> **WHAT THIS TASK INVOLVES**:
Every line containing the word "will" is to be copied from the data below.

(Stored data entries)
○ ○ ○ ○ ○
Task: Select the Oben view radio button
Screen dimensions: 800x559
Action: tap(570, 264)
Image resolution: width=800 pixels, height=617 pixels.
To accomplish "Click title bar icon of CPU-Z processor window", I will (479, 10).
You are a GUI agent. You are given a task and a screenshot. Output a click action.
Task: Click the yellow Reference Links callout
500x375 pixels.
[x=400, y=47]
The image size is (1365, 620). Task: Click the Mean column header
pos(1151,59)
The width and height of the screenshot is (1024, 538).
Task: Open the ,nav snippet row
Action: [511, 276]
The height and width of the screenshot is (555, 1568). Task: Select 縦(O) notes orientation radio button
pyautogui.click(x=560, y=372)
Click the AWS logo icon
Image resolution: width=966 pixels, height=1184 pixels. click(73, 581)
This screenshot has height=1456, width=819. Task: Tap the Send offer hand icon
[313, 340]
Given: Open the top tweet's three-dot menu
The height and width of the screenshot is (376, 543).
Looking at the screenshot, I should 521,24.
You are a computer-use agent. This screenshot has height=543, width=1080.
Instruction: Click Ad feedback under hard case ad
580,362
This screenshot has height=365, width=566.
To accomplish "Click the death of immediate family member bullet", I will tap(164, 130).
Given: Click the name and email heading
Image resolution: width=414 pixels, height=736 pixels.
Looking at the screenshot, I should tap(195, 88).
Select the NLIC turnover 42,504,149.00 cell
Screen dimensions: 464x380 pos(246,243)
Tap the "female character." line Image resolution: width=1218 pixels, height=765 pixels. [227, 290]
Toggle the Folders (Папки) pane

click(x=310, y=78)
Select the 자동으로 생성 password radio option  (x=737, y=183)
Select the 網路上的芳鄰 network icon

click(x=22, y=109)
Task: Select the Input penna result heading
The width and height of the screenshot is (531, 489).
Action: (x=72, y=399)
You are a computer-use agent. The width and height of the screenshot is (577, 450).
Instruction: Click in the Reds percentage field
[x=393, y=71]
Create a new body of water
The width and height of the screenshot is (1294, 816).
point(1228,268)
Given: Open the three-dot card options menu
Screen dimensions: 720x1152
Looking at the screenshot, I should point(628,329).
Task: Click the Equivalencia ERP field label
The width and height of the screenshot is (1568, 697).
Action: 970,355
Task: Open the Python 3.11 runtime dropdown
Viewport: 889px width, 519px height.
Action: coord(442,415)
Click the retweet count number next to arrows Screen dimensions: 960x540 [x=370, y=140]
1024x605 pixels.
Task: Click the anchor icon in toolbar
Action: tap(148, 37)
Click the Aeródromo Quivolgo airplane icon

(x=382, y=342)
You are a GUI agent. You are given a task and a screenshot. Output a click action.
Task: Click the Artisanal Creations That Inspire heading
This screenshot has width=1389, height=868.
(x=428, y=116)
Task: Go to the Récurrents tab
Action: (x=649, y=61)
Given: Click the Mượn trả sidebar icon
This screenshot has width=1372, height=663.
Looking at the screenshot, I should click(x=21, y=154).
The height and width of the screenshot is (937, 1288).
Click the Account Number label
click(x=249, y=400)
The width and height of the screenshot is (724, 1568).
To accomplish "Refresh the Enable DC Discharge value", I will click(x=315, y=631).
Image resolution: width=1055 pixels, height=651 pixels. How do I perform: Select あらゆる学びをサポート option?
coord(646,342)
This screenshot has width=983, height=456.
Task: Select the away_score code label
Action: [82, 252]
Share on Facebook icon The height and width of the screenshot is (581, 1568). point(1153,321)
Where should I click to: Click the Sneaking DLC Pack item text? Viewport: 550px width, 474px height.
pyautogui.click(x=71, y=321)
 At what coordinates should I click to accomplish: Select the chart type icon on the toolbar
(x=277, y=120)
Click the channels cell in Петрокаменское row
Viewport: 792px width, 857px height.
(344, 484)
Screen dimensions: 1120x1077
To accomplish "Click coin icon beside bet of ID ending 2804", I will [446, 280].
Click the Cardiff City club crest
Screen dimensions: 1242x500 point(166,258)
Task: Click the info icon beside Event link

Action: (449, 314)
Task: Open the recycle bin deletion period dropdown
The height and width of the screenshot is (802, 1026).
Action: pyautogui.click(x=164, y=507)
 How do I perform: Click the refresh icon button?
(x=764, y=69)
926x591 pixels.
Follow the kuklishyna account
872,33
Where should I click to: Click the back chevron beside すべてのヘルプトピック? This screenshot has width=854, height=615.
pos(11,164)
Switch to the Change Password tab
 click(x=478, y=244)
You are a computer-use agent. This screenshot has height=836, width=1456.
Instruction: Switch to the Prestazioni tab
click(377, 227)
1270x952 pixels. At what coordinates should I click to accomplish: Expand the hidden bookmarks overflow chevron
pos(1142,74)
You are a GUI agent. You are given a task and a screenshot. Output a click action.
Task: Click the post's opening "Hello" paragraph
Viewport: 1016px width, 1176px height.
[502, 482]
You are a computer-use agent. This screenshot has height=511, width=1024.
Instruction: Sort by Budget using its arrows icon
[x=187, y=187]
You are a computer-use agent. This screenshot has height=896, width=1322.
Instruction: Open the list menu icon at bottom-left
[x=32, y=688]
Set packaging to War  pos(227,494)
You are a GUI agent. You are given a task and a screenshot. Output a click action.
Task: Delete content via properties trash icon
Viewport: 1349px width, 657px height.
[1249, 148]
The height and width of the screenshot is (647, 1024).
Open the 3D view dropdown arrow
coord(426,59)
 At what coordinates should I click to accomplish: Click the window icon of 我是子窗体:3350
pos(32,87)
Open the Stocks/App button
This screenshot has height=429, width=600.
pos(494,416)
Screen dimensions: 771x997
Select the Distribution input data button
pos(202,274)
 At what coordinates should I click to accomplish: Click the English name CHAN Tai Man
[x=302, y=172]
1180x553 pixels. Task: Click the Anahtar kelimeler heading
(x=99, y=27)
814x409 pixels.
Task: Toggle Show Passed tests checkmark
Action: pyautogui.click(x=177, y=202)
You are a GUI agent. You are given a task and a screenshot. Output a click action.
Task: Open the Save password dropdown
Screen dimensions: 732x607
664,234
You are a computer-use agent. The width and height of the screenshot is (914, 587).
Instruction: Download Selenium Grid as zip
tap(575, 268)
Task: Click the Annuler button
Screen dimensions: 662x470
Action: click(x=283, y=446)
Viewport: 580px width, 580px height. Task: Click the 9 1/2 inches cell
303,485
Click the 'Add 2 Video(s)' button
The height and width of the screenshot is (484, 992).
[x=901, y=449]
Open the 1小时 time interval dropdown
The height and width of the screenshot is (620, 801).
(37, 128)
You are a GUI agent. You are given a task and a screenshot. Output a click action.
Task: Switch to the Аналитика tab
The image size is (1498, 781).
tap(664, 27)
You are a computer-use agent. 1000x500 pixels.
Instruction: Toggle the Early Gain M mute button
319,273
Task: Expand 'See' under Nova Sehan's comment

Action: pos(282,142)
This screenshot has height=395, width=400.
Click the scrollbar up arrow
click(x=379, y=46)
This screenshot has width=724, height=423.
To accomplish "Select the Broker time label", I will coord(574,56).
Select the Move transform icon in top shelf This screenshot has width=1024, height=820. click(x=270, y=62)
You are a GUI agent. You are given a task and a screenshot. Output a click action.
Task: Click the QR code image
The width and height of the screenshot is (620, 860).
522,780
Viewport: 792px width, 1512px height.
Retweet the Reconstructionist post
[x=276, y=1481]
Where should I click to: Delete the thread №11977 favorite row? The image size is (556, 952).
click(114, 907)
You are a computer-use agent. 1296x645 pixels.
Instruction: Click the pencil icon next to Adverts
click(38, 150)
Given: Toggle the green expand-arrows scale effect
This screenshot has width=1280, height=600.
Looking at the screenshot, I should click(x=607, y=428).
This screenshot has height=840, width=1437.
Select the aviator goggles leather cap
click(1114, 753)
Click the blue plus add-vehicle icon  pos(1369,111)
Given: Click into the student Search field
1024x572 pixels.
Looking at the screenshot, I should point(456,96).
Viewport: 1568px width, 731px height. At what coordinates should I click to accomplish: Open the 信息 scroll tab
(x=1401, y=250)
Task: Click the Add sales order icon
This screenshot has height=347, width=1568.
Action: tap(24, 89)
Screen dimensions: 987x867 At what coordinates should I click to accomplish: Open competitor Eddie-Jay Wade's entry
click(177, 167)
○ ○ ○ ○ ○
> **TASK ANSWER**:
To accomplish "Click title bar icon of CPU-Z processor window", I will (479, 10).
To accomplish "Click the death of immediate family member bullet", I will tap(164, 130).
To accomplish "Refresh the Enable DC Discharge value", I will click(x=315, y=631).
To accomplish "Click coin icon beside bet of ID ending 2804", I will [446, 280].
To accomplish "Select the Broker time label", I will coord(574,56).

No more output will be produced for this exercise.